Eco-Technological Eros

Benjamin’s thought-image “Zum Planetarium” (GS IV.1:146–48; “To the

Planetarium,” SW 1:486–87) from Einbahnstraße augurs a coming age of

technology that replaces the “Naturbeherrschung” (“mastery of nature”) of

imperialist technology with a “Berherrschung vom Verhältnis von Natur und

Menschheit” (“mastery of the relation between nature and man.”). Imperialist

technology achieves its climax in the orgy of destruction of the First World

War, whereas the coming technology revels in the prospect of creating a new

relation to nature in communion with the cosmos: “Ihr [mankind] organisiert

in der Technik sich eine Physis, in welcher ihr Kontakt mit dem Kosmos

sich neu und anders bildet als in Völkern und Familien” (“In technology, a

physis is being organized through which mankind’s contact with the cosmos

takes a new and different form from that which it had in nations and families”).

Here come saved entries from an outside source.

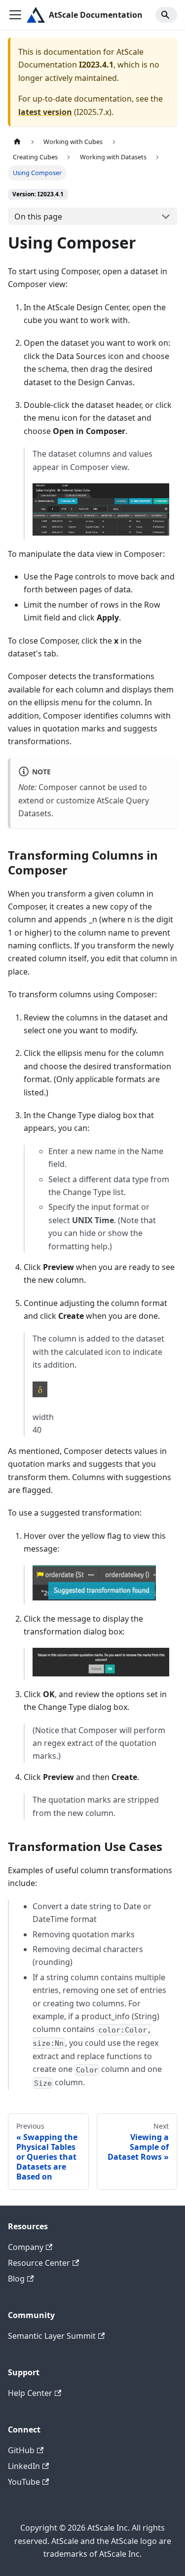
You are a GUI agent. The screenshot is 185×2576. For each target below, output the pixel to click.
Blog (16, 2278)
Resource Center (39, 2262)
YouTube (24, 2481)
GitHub (21, 2450)
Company (25, 2247)
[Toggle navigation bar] (15, 14)
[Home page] (17, 141)
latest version (45, 112)
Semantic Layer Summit (52, 2335)
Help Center (30, 2393)
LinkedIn (24, 2466)
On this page (38, 216)
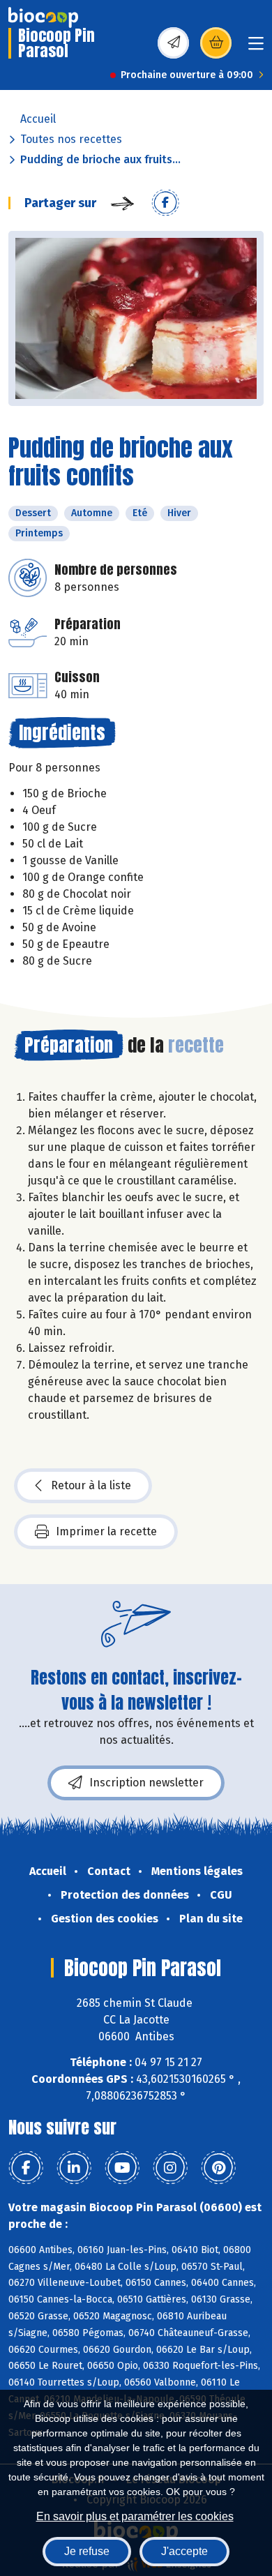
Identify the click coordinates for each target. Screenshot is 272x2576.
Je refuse (86, 2551)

The war that shattered the “Gliederbau der Menschheit” (“frame of

mankind”) also revealed the real power of technology to affect the world on

a cosmic scale beyond the scope of nature’s utility. Does Benjamin allude here

to state and Oedipal structures that were so highly naturalized in European

modernity? In any case, in the wake of global destruction came the bliss of a

mind-blowing perception, namely that “der Schauer echter kosmischer Erfahrung

ist nicht an jenes winzige Naturfragment gebunden, das wir ‘Natur’ zu

nennen gewohnt sind” (“the paroxysm of genuine cosmic experience is not

tied to that tiny fragment of nature that we are accustomed to call Nature”).

Recruited by the betraying ruling class to man the war machine, the proletariat

was the body that felt this “paroxysm” most, and that most resisted the

pacification of peace time. To Benjamin, the revolts that followed the First

World War signal an attempt by the members of the proletariat “den neuen

Leib in ihre Gewalt zu bringen” (“to bring the new body under its control”).

The planetarium figures as a stage of technological revolution, where the

war’s proletarian survivors set their sights on a new form of planetary society.

Unlike Foucault’s panopticon, Benjamin’s planetarium looks outward to a

planet no longer oppressed by a master anthropology and open to Man’s selfovercoming.